Celebrações sem a presença do povo


Daqui uns dias viveremos uma semana santa de um modo que jamais poderíamos imaginar: os padres presidirão as celebrações sozinhos (ou com um número limitadíssimo de pessoas). Inúmeros fiéis acompanharão de suas casas essas celebrações, longe de sua igreja, longe de sua comunidade reunida. É de doer o coração.

Porém, toda dor pode ser um aprendizado.


Desde que começamos a vida temos aprendido isso

que as dores ensinam,

as dores abrem os olhos

e reorganizam o coração e a consciência.


O silêncio e a simplicidade


Nesta semana santa, dois aspectos ficarão evidentes entre nós: o silêncio e a simplicidade. Talvez as duas coisas mais presentes no sofrimento de Cristo.


O silêncio é por causa da sua solidão. Sua solidão quando os discípulos não o compreendiam porque tinham o coração endurecido; sua solidão quando os discípulos não conseguem rezar com ele nem por uma hora (cf. Mt 26, 40ss); sua solidão quando todos os discípulos o abandonam e fogem (cf. Mt 26, 56); sua solidão quando todo o povo pede sua morte.
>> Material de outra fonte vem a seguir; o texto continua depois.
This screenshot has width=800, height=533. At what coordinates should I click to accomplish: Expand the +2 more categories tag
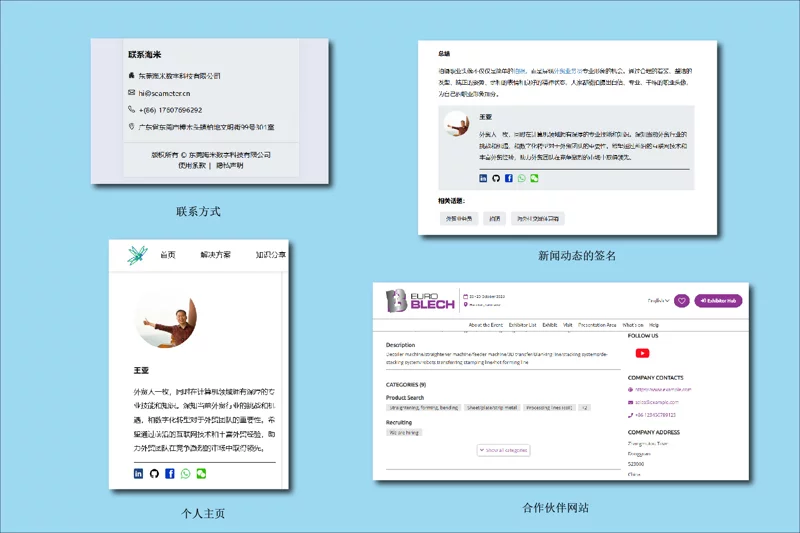[x=585, y=408]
Poderemos pensar em todas as vezes que estivemos com Cristo, mas o mantivemos na solidão. Nas orações distraídas por descuido, nas missas em que não víamos a hora que acabasse, nas vezes em fomos à missa apenas por obrigação. Nas tantas vezes que a semana santa pareceu um grande feriado prolongado para o lazer desregrado e para o egoísmo. Pela primeira vez poderemos legitimamente ficar em casa.